» Page
+===+

No More Children Living in the Streets

Please join us at SF City Hall on Monday, April 22 at 10:00 am for a hearing on the resolution supporting homeless immigrant families. If you can’t make it, please email the Supervisors and Mayor asking them to support it! 

At the hearing on 4/22, Supervisors will ask the Mayor and City departments to explain why there are over 400 homeless families on the waiting list for shelter–and yet the City has still been unable or unwilling to commit to implementing FIABA leaders’ plan to end child homelessness by (1) expanding the cost-effective hotel voucher program to guarantee same-day access for all families, and (2) increasing transparency and expediting the movement of families from shelters into available permanent housing.

If you can’t join us, please email your public comments to bos@sfgov.org with a copy to mayorlondonbreed@sfgov.org.

Here are some examples of letters that have already been submitted from Calvary Presbyterian Church. Here is a link to the resolution page on the Board of Supervisors’ website (the official title is “Resolution urging Department of Homelessness and Supportive Housing to Develop a Comprehensive Plan that Prioritizes Families with Children to Receive Shelter“)

Here are some questions that you may want to ask:

  • There are over 400 homeless families on the waiting list for shelter. Why has the City not expanded the cost-effective hotel voucher program to meet the need?
  • Many other families have been languishing in congregate shelters for months on end. Why has the City not expedited the movement of families out of shelters and into available permanent housing?
  • Why is the Department of Homelessness unwilling to be transparent with homeless families about where they are on the waiting list, or how long it will take until they access dignified housing?

+===+

(Rows on where targets appear)

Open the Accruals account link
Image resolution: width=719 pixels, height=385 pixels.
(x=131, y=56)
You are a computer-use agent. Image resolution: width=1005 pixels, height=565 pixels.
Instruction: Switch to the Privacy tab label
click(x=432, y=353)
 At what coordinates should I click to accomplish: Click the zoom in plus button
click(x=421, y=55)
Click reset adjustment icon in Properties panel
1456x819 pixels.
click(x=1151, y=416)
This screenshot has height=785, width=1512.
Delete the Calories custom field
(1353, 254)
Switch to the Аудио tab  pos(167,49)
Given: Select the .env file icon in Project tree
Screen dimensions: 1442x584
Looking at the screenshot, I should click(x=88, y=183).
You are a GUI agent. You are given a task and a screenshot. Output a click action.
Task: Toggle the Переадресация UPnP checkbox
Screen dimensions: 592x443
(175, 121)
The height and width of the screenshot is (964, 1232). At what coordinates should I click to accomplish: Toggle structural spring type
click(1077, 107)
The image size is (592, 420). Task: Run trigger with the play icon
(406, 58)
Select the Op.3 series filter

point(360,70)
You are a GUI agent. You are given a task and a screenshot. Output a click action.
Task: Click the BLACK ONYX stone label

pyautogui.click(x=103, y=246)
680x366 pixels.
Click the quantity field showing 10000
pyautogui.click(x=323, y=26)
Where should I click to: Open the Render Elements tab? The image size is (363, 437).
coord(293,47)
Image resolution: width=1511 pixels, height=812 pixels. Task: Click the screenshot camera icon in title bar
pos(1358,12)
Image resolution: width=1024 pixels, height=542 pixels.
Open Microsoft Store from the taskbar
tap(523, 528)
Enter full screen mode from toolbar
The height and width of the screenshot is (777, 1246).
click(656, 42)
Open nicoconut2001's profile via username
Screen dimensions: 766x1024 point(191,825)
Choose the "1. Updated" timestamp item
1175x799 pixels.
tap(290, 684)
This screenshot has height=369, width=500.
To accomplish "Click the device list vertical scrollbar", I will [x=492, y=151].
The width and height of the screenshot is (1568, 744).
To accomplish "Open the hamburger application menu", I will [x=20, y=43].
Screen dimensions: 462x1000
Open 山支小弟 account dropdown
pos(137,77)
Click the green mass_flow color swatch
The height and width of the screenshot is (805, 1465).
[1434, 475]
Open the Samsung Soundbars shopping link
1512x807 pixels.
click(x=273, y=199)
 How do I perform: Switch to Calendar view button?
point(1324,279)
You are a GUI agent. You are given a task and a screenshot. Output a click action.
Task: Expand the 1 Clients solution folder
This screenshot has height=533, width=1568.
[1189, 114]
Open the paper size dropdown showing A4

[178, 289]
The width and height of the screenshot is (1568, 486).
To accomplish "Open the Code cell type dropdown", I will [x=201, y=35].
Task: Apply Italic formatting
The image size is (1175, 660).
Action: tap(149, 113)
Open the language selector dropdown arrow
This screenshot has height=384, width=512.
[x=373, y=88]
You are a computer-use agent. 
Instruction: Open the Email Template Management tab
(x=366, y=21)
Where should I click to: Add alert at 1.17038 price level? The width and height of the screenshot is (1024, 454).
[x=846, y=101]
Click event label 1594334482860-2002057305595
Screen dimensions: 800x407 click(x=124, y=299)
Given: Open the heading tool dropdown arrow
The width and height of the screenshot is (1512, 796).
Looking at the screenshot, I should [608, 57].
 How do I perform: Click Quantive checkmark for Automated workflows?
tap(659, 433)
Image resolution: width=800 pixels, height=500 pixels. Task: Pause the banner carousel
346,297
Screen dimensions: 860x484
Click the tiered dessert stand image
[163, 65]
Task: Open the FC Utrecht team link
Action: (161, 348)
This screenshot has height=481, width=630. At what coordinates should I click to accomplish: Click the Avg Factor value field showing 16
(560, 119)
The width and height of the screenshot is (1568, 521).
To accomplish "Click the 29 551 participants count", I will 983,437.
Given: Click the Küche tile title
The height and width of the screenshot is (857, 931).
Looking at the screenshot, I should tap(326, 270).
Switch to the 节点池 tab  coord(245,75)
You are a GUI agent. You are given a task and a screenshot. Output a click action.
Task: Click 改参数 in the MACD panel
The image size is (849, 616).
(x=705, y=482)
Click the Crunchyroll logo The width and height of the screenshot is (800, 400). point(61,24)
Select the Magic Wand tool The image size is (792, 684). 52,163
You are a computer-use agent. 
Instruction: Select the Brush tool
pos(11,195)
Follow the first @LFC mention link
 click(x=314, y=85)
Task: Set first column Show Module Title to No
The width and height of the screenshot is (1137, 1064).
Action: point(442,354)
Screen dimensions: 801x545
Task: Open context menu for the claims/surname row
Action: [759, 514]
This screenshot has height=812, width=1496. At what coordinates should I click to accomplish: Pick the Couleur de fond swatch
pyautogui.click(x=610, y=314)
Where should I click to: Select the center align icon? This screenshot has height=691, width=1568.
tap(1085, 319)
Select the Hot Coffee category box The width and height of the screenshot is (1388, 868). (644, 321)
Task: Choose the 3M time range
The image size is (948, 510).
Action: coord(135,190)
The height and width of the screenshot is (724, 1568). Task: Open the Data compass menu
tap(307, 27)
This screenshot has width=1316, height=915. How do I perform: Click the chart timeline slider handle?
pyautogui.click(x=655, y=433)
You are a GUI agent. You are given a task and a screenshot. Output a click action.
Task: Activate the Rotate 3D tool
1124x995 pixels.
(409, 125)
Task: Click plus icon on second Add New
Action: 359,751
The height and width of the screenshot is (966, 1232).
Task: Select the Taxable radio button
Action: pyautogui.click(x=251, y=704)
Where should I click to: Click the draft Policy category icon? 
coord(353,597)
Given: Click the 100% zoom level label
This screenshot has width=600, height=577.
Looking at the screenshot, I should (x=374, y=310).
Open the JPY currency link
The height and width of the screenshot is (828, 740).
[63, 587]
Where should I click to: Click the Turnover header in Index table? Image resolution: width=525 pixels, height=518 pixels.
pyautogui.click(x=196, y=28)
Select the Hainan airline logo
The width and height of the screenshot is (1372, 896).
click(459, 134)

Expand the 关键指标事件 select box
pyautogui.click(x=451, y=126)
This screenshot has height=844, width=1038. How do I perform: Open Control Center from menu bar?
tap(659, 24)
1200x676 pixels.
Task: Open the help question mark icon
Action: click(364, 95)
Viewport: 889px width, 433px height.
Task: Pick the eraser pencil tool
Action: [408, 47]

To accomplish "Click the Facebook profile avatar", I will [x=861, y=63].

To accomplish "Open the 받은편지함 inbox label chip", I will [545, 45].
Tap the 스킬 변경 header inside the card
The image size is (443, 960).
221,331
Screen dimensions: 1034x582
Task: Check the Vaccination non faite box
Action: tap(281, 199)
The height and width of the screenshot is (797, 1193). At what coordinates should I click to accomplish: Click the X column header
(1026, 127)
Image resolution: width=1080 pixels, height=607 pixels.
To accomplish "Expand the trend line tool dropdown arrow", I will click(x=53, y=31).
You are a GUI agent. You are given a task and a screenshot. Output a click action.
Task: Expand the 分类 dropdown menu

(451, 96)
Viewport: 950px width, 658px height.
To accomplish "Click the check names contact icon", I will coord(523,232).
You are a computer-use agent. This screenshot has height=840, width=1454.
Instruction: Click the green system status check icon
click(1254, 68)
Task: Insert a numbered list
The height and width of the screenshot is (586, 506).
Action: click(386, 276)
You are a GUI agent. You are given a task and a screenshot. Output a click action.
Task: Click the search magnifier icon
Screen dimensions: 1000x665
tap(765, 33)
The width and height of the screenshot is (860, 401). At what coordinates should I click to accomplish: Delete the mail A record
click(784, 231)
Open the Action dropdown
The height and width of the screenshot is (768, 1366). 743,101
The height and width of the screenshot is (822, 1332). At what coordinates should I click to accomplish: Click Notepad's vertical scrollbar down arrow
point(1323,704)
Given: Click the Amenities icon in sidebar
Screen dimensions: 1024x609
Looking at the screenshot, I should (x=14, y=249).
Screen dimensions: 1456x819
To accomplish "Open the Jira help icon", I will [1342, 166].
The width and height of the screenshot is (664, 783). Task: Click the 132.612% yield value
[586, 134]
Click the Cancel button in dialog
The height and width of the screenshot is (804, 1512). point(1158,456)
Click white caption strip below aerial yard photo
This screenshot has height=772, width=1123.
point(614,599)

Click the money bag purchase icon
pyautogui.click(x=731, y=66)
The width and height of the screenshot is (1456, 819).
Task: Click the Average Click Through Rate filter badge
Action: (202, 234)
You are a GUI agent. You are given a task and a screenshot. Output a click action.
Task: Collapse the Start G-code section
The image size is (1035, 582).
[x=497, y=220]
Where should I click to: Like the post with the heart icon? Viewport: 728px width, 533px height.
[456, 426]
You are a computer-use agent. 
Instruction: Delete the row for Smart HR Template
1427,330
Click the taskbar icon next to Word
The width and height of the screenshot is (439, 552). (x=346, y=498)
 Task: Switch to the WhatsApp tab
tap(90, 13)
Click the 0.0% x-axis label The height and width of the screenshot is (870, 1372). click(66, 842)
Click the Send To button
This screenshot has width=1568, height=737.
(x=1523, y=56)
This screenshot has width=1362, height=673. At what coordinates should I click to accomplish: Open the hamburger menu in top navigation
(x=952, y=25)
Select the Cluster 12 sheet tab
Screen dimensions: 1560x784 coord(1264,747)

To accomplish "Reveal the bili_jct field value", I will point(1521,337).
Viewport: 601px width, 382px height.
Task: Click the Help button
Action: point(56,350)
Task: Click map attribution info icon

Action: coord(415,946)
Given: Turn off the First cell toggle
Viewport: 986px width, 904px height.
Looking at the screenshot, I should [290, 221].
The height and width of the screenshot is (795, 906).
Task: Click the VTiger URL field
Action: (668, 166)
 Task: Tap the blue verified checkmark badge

+===+

» Work instructions
Carry on the text about the hearing on homeless immigrant families from where it stops.

» Result of the exercise
  • There is a subsidy program for homeless families called “Family Flex” with 165 spaces funded by SF taxpayers, but only about 50 are being used. Why is the City not getting these resources out to families more quickly?
  • Doctors are saying that the health impacts of homelessness on children are serious and long-lasting. Teachers and social workers are saying that it’s having a serious kids’ ability to learn. Why is the City government not taking this problem more seriously?
  • The annual budget of the Department of Homelessness this year is $713 million. How is it possible that we still have over 2000 homeless children in our City?
  • How is this reality consistent with our San Francisco values? When it comes to asylum seeking families fleeing from violence and trauma, why are we not welcoming them in a manner that’s consistent with our status as a Sanctuary City?
The resolution was written by Supervisor Ahsha Safai after he attended our March 7 community meeting and has been co-sponsored by Supervisors Dean Preston, Hillary Ronen, Shamann Walton, Connie Chan, and Aaron Peskin. We are grateful to all of these leaders for standing in solidarity with immigrant families and representing San Francisco values!

BACKGROUND

Testimonies from the March 7 community meeting

On Thursday, March 7, 2024, over 350 San Franciscans gathered at St. Anthony’s Catholic Church in the Mission to demand action from City officials to help homeless immigrant families. On Tuesday, March 12, Supervisor Ahsha Safai responded to this display of people power by introducing a resolution at the Board of Supervisors supporting the Faith in Action Bay Area leaders’ demands. 

Cities across the country are experiencing a surge in both immigration and homelessness as families fleeing violence and persecution come to the U.S. to seek asylum. In San Francisco, a city that has had designated Sanctuary City status since 1989, the local government has been absent in its response, leaving small children to sleep in vehicles, on MUNI, and under gas station roofs.

“People told us that San Francisco was a Sanctuary City where they protected immigrants, and that was one of the main reasons we wanted to come here,” said Karla Margarita Solito, who arrived from El Salvador last summer with her four children after gangs threatened multiple times to kill her husband. “But the reality has been different.”

Jenifer Carcamo, another asylum seeker from Honduras, explained, “I thought we were going to have stable, safe housing, but at the City Access Points, they just tell us that they are full, the shelters are full, there is no space. Even with my one-month-old baby, there is no response.”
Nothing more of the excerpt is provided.